Salobreña recently achieved the status of Municipio Turistico, which will mean that it is eligible to receive extra fundings, which will come in handy!
Take, for instance, the second phase of restoration work on the castle where the Town Hall has to find 700,000 euros to get it started whilst they’re waiting for a 1.2m state grant.
Then there’s the project to generate a beach down by La Caleta – there used to be one there decades ago which went out further than the present-day Plaza del Lavadero and extended along the seafront of the sugar factory. There used to be a breakwater, which was dismantled to build a seawall for the factory, resulting in the beach waving goodbye. This project (Playa de la Caleta) is pending being put out to tender.
What else? There are the mini-marina project and a cable car or elevator to reach the old town… but it’s probably not a good idea to hold your breath for those two to materialise.

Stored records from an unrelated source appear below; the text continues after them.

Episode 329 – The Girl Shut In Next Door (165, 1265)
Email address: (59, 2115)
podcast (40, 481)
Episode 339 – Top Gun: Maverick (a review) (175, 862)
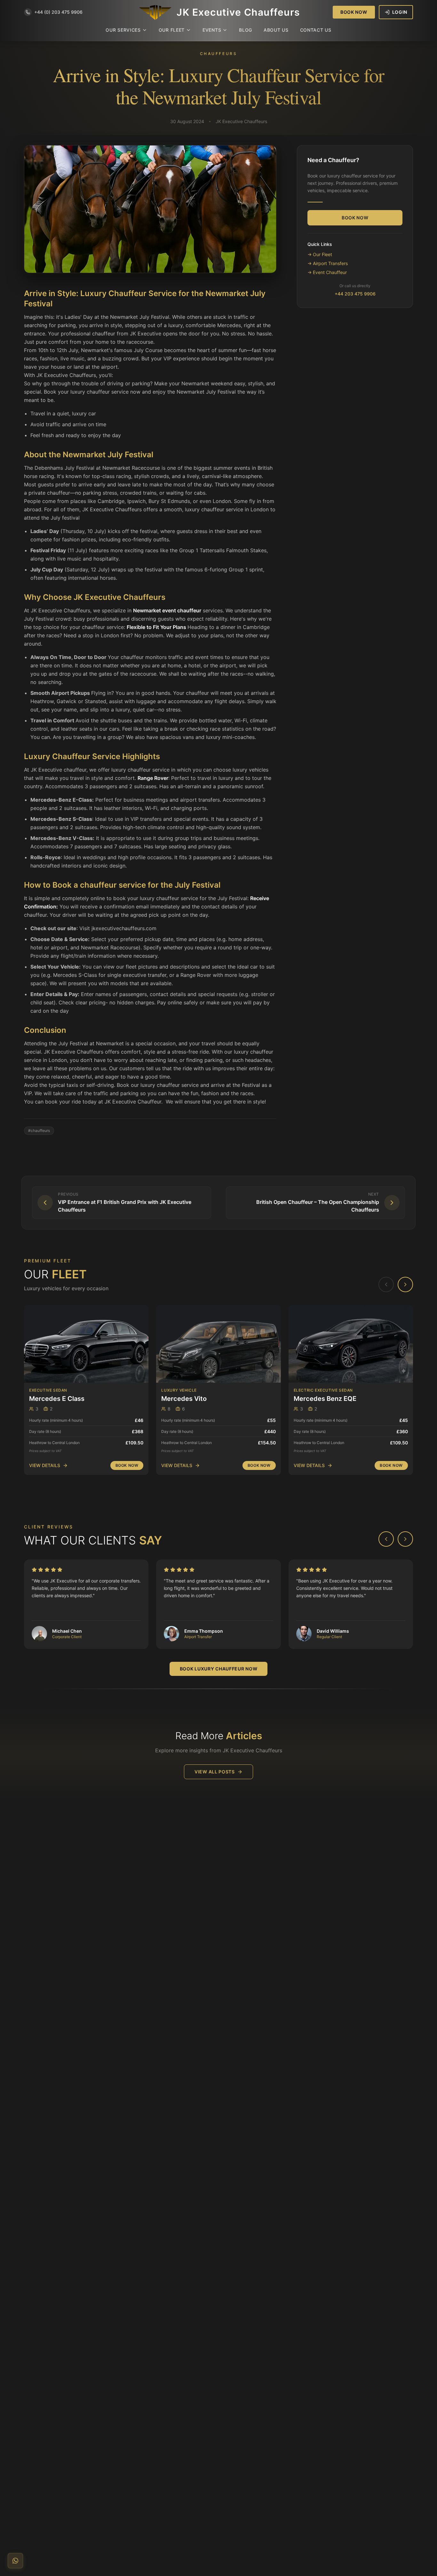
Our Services (123, 30)
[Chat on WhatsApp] (15, 2560)
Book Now (353, 12)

More likely is the coastal pathway that towns along the coast are working on, which will join Salobreña to its two neighbours, with a little bit of help from the Mancomunidad, Diputación, la Junta and Costas.
Anybody with two eyes in their head, or even Cyclops for that matter, can see that the TH1 is dead in the water, thanks both to the economic crisis of 2008, lasting a decade and the following pandemic. As for the negative effects caused by the war in Ukraine, it is as we used to say on British bases in West Germany in the 70s, “visit Russia before Russia visits you.”
Then there’s a hotel project that is not on the TH1, but on the hillside below the N-340 somewhere between Urb. Alminares and Pargo SA, which a group of investors from Mallorca are behind with a budget of 12m euros. It will have 62 rooms and will be ‘integrated into the hillside.’
So, those are the Magnificent Six… actually, it should have been the Magnificent Seven, as the riverside walk and tree-planting project hasn’t been mentioned above.